Nie fotografierte Peter so viel wie in seiner Zeit in den USA. In den 70er Jahren kehrte er nach Deutschland zurück, war dann Hauptabteilungsleiter Verkauf und Export und ging 1993 in den Ruhestand. In diesem war er Turnierdirektor einiger Porsche-Tennisturniere, insgesamt war er fast 50 Jahre als Motorsport-Funktionär unter anderem in der FIA und der DTM aktiv.
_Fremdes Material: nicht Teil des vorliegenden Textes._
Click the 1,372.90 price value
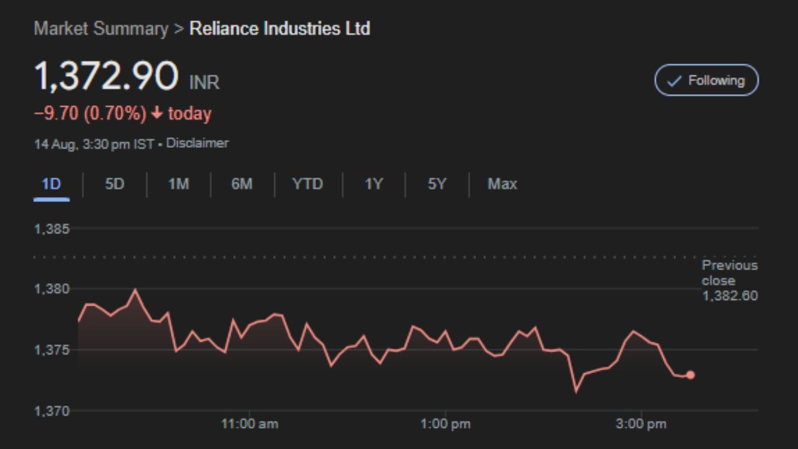 pos(106,77)
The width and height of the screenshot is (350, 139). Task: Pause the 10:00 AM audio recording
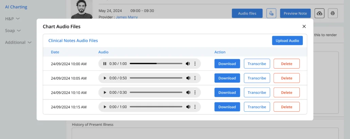point(105,64)
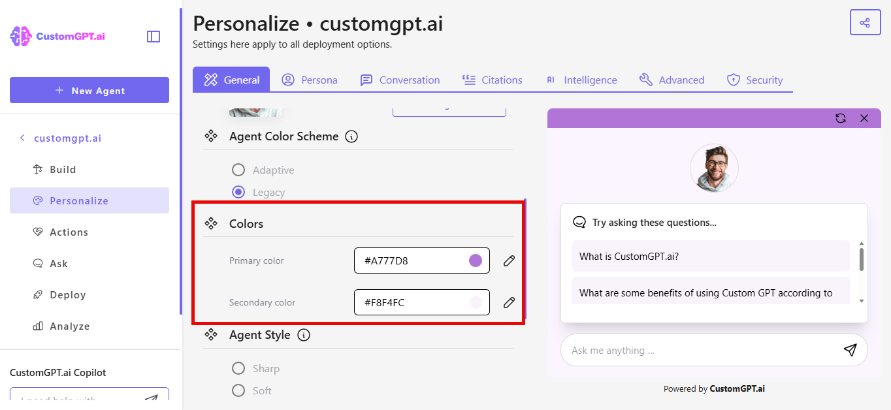Click the Agent Color Scheme info tooltip
891x410 pixels.
[x=351, y=136]
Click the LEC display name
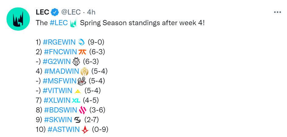This screenshot has height=137, width=287. pos(43,12)
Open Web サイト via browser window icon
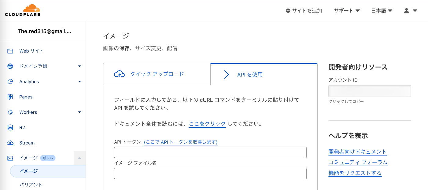The height and width of the screenshot is (190, 428). [10, 51]
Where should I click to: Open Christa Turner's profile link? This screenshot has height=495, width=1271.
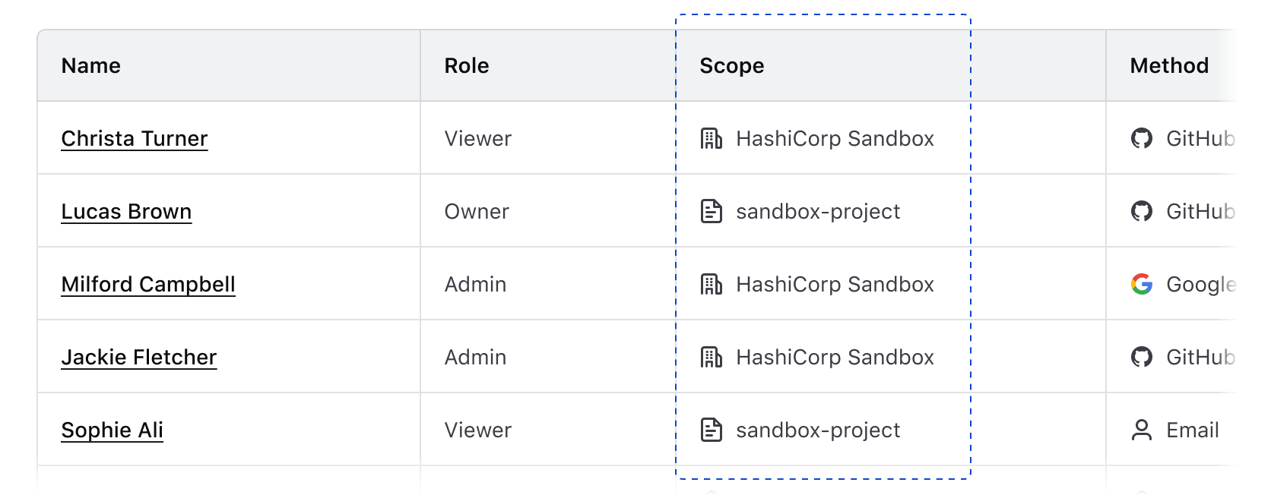tap(135, 138)
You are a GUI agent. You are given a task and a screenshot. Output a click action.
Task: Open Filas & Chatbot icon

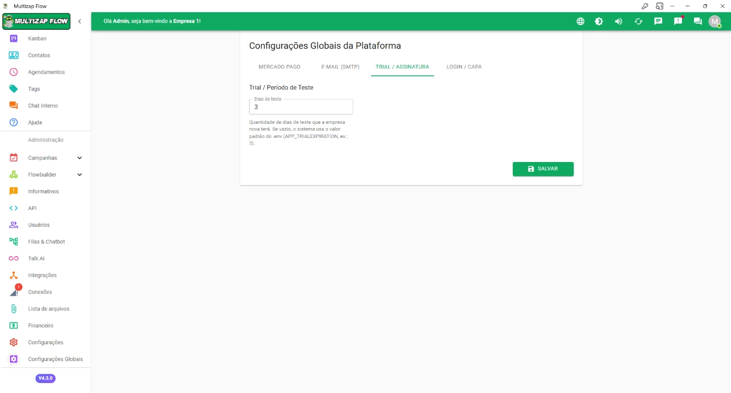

Nur seine Frau, die er 1958 kennenlernte, und seine Fotografie begleiteten ihn länger. Zehntausende Dias digitalisierte er irgendwann und legte sie auf seinem Computer ab. Zusammen mit vielen Fotobüchern und einigen Aufnahmen im Porsche-Archiv sind sie sein künstlerisches Vermächtnis. Ed Peter hat nie viel Aufhebens um seine Fotos gemacht. „Die allermeisten Fotos haben meine Wohnung nicht verlassen. Sie waren mein persönliches Tagebuch.“ Ein Tagebuch, zu schön, um nicht einmal gezeigt zu werden.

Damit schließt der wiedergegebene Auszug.